Como podemos ver, aunque lo separen siglos, en las dos obras se trata el mismo tema tomados en su temporalidad.
Para Platón existe cierto reparo en darle validez a los sentidos y así lo demuestra en su obra, para él los sentidos engañan y no nos podemos fiar de los mismos. En su capítulo siete de la República hace una representación de niños y adultos encadenados de cuellos y piernas para que no puedan ver nada más que delante de sus narices, encerrados en una caverna, por lo que no observan nada más que lo que los demás quieran que vean, esto es, figuras de animales o personas y conversaciones esporádicas, que se ven reflejadas mediante una hoguera por detrás. Para ellos eso es lo real las sombras de esos objetos. Si uno de ellos subiera a la superficie por propia voluntad o por la fuerza al principio se sentiría encandilado y primero seguiría observando los reflejos en el agua o las sombras para luego ir observando las cosas y por último el sol contemplarlo como es, percibirlo como tal; causa de todas las cosas. Y por eso la realidad que plantean los sentidos la plantea como la morada prisión y por el otro lado estaría la contemplación desde arriba por medio del alma y llegar a la Idea del Bien, productora de la verdad y de la inteligencia.
Y con respecto a la película de Matrix a otro nivel y luego de siglos se sigue tratando el mismo tema, ¿Qué es real?

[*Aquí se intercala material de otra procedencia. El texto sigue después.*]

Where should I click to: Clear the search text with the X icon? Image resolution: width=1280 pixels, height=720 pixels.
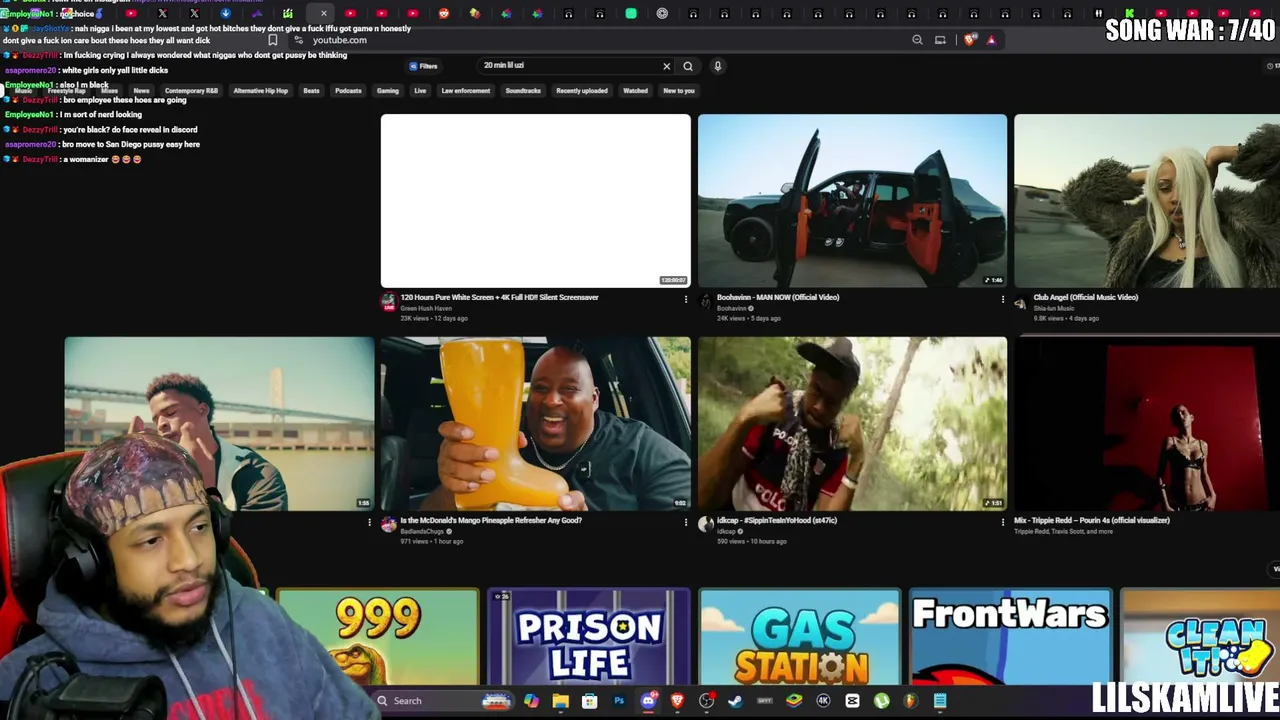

Estamos en un equipo de computación donde todo se digita, armas, vestimentas, etc. Su ropa es diferente, ya no tiene los cables que lo tenían preso igual que las cadenas de la caverna. Su imagen es una imagen propia residual, lo que puede ver, oler o sentir son señales eléctricas que interpreta el cerebro. Todo lo que había creído real era falso, vivió en un mundo de sueño, y cuando sale al mundo descubre que éste es hermoso sin sombras, un mundo de luz, y se convierte en un hombre distinto el que ira de a poco poblando ese desierto de lo real.